The District of Columbia Bar (DCB) is the mandatory bar association of the local (non-federal) courts in the District of Columbia. It administers the admissions, licensing, and discipline functions for lawyers licensed to practice in the local (non-federal) courts of The District of Columbia, including DC Superior Court and the appellate DC Court of Appeals.

It is to be distinguished from the Bar Association of the District of Columbia, which is a voluntary bar.

==History==
Congress first established judicial courts for the District of Columbia in an act of February 27, 1801, but it wasn't until 1871 that the Bar Association of the District of Columbia formed as a voluntary association to support lawyers practicing in those courts. Membership in that organization was restricted to whites, so non-white lawyers formed the otherwise similar Washington Bar Association. The BADC was integrated in the mid-1950s but the two organizations remain separate, and membership in either remained voluntary.

Until 1970, the US District Court maintained admissions and discipline through its Committee on Admissions and Grievances; it was not heavily funded, criticized for laxity and known for not disbarring lawyers for misconduct.
In 1956, the Judicial Conference of the DC Circuit recommended the establishment of a unified bar in the District of Columbia, but this required an Act of Congress for which there was insufficient support.

Calls for establishing a mandatory bar, as a means of curbing unethical lawyering, was stalled by conservative opposition in Congress, until the Nixon Administration decided to support a general reorganization of the DC courts, to reduce the power of judges the administration considered too liberal. Removing lawyer discipline from the direct purview of the courts and vesting it in a mandatory bar association was a feature of the District of Columbia Court Reform and Criminal Procedure Act of 1970 (84 Stat. 473).

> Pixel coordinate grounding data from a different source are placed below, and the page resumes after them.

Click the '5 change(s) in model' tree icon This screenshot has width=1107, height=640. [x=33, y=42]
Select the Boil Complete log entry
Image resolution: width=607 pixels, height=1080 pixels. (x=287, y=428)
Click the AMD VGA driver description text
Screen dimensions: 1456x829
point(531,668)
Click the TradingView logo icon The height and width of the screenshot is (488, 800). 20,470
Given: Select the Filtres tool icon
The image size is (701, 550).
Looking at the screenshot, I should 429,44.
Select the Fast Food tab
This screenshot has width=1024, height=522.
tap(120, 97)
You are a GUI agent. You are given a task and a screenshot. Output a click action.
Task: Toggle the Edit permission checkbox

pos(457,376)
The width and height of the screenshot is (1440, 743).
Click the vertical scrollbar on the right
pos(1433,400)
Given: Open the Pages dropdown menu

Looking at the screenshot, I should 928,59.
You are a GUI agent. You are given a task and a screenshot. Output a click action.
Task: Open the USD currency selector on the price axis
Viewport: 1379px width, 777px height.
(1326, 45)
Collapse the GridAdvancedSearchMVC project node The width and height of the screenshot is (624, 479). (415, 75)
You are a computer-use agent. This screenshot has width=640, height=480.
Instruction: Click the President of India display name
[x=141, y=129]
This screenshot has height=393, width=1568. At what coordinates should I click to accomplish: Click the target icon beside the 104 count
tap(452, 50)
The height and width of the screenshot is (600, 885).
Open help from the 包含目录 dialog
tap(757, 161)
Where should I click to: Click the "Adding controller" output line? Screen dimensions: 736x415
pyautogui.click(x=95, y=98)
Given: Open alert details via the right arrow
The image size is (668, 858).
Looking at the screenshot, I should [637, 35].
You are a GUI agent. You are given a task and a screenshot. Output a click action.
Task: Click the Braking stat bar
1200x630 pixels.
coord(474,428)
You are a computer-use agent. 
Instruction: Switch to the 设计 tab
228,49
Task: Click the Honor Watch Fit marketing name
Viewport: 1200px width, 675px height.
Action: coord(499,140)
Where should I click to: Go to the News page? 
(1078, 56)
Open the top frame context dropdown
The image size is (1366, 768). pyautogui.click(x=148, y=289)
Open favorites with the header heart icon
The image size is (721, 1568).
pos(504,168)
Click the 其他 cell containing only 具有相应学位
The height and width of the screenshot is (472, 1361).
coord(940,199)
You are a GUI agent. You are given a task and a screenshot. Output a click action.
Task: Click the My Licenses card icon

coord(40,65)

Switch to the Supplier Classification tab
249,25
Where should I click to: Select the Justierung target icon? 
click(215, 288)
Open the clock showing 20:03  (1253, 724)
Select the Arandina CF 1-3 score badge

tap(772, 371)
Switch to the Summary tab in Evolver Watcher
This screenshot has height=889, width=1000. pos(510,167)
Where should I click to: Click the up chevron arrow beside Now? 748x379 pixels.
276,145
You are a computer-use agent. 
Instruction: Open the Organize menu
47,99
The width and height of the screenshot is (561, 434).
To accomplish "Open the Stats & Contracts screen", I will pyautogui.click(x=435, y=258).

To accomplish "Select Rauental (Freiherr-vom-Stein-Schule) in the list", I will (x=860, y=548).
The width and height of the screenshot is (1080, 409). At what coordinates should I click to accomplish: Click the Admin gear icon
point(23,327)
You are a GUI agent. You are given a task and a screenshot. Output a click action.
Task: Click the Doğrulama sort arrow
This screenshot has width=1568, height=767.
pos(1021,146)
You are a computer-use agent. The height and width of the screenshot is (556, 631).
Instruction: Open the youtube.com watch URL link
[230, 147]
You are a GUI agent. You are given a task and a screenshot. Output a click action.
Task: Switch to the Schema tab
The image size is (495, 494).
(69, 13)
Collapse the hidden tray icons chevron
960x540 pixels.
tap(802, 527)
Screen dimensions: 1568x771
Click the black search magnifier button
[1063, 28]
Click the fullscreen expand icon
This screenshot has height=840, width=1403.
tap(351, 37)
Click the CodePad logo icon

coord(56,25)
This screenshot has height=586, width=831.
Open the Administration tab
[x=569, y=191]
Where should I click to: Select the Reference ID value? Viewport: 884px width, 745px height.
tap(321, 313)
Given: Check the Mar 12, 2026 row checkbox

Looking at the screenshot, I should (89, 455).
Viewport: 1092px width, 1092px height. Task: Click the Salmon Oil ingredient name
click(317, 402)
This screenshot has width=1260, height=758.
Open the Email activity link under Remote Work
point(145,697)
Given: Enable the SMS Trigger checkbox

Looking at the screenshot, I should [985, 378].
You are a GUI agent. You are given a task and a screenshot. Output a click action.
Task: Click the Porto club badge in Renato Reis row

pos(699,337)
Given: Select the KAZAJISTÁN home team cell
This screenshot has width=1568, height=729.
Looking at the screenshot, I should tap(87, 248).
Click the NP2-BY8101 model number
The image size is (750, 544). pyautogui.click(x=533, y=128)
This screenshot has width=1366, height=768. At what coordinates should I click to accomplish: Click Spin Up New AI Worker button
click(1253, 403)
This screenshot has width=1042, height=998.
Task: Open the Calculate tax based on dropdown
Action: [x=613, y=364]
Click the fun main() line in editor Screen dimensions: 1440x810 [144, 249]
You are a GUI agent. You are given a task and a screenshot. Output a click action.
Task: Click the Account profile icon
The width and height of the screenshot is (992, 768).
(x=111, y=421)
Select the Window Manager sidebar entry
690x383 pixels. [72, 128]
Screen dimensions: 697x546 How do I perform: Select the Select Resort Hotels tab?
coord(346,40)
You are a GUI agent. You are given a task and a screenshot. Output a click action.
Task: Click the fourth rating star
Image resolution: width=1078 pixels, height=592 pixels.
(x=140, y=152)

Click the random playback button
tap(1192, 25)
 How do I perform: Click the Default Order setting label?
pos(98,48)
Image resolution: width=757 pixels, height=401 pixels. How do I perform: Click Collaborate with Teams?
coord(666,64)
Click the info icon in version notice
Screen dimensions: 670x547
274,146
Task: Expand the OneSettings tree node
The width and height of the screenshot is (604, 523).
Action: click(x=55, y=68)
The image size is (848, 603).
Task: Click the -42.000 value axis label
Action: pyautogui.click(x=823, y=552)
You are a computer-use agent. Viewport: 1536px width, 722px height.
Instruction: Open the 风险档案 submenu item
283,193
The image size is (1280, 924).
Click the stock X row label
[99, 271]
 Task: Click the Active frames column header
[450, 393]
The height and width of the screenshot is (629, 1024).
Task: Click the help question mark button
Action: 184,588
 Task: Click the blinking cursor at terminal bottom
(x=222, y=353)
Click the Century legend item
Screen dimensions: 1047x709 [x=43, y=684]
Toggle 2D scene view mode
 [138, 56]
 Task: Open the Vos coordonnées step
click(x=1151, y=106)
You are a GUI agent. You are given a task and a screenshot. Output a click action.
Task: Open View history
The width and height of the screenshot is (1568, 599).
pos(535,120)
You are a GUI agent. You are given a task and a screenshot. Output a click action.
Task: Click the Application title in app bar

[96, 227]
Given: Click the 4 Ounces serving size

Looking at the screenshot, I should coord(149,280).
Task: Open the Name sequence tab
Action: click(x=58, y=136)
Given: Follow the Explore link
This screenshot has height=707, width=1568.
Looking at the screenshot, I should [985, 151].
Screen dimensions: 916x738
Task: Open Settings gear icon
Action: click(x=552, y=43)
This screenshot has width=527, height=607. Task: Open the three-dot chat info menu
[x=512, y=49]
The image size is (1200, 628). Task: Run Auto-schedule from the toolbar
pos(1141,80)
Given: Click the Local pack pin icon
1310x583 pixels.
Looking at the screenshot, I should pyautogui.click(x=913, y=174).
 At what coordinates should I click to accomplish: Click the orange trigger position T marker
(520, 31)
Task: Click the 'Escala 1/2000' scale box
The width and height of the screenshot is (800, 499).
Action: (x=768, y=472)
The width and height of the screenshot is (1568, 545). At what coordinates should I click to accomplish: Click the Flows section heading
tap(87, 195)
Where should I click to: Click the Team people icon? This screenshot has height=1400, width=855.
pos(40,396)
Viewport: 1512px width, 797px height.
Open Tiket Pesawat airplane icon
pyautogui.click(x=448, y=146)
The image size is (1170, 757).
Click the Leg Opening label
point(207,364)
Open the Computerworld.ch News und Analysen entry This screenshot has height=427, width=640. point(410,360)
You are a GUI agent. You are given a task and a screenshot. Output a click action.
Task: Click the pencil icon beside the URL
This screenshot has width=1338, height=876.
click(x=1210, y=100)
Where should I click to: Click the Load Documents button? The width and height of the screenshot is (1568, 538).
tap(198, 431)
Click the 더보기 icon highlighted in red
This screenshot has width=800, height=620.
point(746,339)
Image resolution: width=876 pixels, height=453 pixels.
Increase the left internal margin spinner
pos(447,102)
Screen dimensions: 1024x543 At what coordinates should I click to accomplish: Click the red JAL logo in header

Following that act, the District of Columbia Court of Appeals assumed jurisdiction over licensing and discipline from the District Court, and appointed a committee to establish the District of Columbia Bar. The bar came into existence on January 1, 1973 and elected E. Barrett Prettyman Jr. as its First President.

==Functioning==
The DCB is governed by a board of governors composed of 20 lawyers selected by the active membership and three members of the public appointed by the bar itself as nonvoting members.

The DCB registers lawyers and operates a lawyer disciplinary system, maintains a Clients’ Security Fund, and performs other administrative, educational and public service programs.